Material provided

◇ ◇ ◇ ◇ ◇ ◇ ◇

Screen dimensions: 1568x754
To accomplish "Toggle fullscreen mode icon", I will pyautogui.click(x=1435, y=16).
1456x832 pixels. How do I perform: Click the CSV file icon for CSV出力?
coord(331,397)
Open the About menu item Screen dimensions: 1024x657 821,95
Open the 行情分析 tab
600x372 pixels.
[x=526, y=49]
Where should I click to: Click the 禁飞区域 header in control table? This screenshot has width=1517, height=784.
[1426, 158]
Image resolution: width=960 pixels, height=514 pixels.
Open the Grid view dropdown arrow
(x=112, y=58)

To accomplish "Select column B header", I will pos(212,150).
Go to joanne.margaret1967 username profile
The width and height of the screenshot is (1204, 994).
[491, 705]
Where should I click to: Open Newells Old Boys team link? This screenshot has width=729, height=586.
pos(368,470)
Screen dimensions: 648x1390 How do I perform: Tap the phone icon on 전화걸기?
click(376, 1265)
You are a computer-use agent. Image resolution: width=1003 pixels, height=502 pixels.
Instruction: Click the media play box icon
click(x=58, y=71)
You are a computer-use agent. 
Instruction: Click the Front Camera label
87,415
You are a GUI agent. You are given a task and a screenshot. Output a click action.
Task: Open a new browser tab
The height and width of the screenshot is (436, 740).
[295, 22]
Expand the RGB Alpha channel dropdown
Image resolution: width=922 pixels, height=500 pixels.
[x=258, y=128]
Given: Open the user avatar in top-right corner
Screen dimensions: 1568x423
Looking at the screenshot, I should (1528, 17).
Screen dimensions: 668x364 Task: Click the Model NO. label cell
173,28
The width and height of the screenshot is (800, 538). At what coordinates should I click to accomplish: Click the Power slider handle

◇ ◇ ◇ ◇ ◇ ◇ ◇

Output all of the entries, exactly as they are written.

Screen dimensions: 1568x754
To accomplish "Toggle fullscreen mode icon", I will pyautogui.click(x=1435, y=16).
1456x832 pixels. How do I perform: Click the CSV file icon for CSV出力?
coord(331,397)
Open the About menu item Screen dimensions: 1024x657 821,95
Open the 行情分析 tab
600x372 pixels.
[x=526, y=49]
Where should I click to: Click the 禁飞区域 header in control table? This screenshot has width=1517, height=784.
[1426, 158]
Image resolution: width=960 pixels, height=514 pixels.
Open the Grid view dropdown arrow
(x=112, y=58)

To accomplish "Select column B header", I will pos(212,150).
Go to joanne.margaret1967 username profile
The width and height of the screenshot is (1204, 994).
[491, 705]
Where should I click to: Open Newells Old Boys team link? This screenshot has width=729, height=586.
pos(368,470)
Screen dimensions: 648x1390 How do I perform: Tap the phone icon on 전화걸기?
click(376, 1265)
You are a computer-use agent. Image resolution: width=1003 pixels, height=502 pixels.
Instruction: Click the media play box icon
click(x=58, y=71)
You are a computer-use agent. 
Instruction: Click the Front Camera label
87,415
You are a GUI agent. You are given a task and a screenshot. Output a click action.
Task: Open a new browser tab
The height and width of the screenshot is (436, 740).
[295, 22]
Expand the RGB Alpha channel dropdown
Image resolution: width=922 pixels, height=500 pixels.
[x=258, y=128]
Given: Open the user avatar in top-right corner
Screen dimensions: 1568x423
Looking at the screenshot, I should (1528, 17).
Screen dimensions: 668x364 Task: Click the Model NO. label cell
173,28
The width and height of the screenshot is (800, 538). At what coordinates should I click to accomplish: Click the Power slider handle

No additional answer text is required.